Kontrola kontrolowana

Zmienia się urząd z zewnątrz, zmienia się i wewnątrz. – Otrzymaliśmy od wiceprezydenta pismo, w którym było postanowione, żeby kontrola była kontynuowana, natomiast z uwagi na stan, jaki się wytworzył, zmieni się osoba kontrolera – wyjaśnia Mirosław Kaszycki, naczelnik wydziału kontroli w Zabrzu.
Kontrolera, który podczas kilku dni kontroli w gminnej jednostce obsługi finansowej gospodarki nieruchomościami natrafił na ślad pewnych nieprawidłowości finansowych.
O tym, że dyrektor tej jednostki utrudnia mu pracę poinformował pisemnie prezydenta miasta. Władze potraktowały to jednak jako prośbę o odsunięcie go od sprawy.
Zdaniem byłego prezesa Najwyższej Izby Kontroli, Mirosława Sekuły najdziwniejsze jest to, że kontrolera nie odwołał prezydent, a jego zastępca. – Jest to dziwna sytuacja, kiedy w postępowanie kontrolne ingeruje wiceprezydent, którego wyniki kontroli mogą dotyczyć i jeżeli nawet jest zgodna z prawem, to na pewno jest niezgodna z dobrą praktyką, a również jest niezgodna z kodeksem etyki urzędniczej – uważa Sekuła, obecnie poseł PO.
Bo w tym przypadku można mówić o sprzeczności interesów. Odwołujący kontrolera wiceprezydent także poddawany był jego kontroli. – Jest to jakby kontrola wewnętrzna i dziwi mnie to, że jest to nagle właśnie w ten sposób medialnie pokazywane, i nagle od kontroli odsuwany jest właściwie “swój” pracownik – dziwi się Justyna Żak-Magda, przewodnicząca komisji rewizyjnej w Zabrzu.
I dlatego planowana jest teraz kontrola kontroli jednostki zarządzającej mieszkaniami w Zabrzu. Jej dyrektor, mimo zamieszania, humoru nie traci i sam nie ma sobie nic do zarzucenia. – Przedstawione wstępne informacje przez kontrolującego, zostały przez nas w odpowiedni sposób skomentowane i myślę, że jak będzie zakończona kontrola, będzie protokół pokontrolny i wtedy do tego również jako kierownictwo jednostki się odniesiemy, w czym jest rzecz – stwierdza Zbigniew Butyński.

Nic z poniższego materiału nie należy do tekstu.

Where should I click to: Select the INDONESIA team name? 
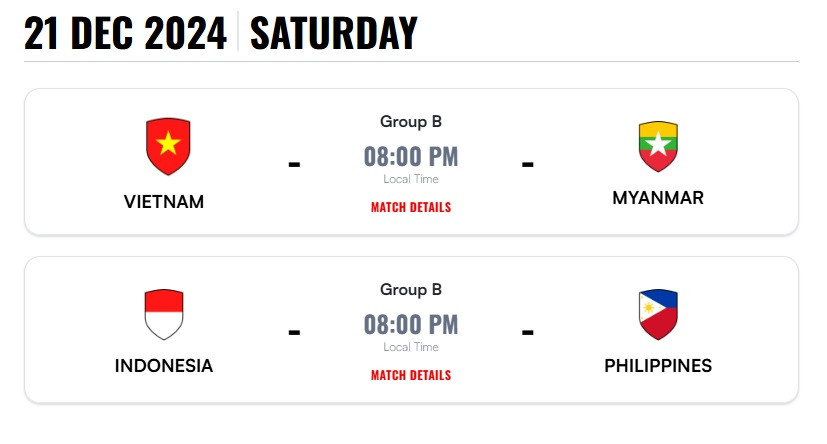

W czym rzecz – nie komentuje także miasto. – Muszę przyznać, że ta sprawa jest dla mnie trochę dziwna. Natomiast kontrola, jak najbardziej, jest prowadzona cały czas zgodnie z planem kontroli – tłumaczy Ewa Wener, sekretarz UM w Zabrzu
Nie wiadomo tylko, czy ten plan zakładał także odsunięcie od niej jednego z najbardziej doświadczonych inspektorów w zabrzańskim urzędzie.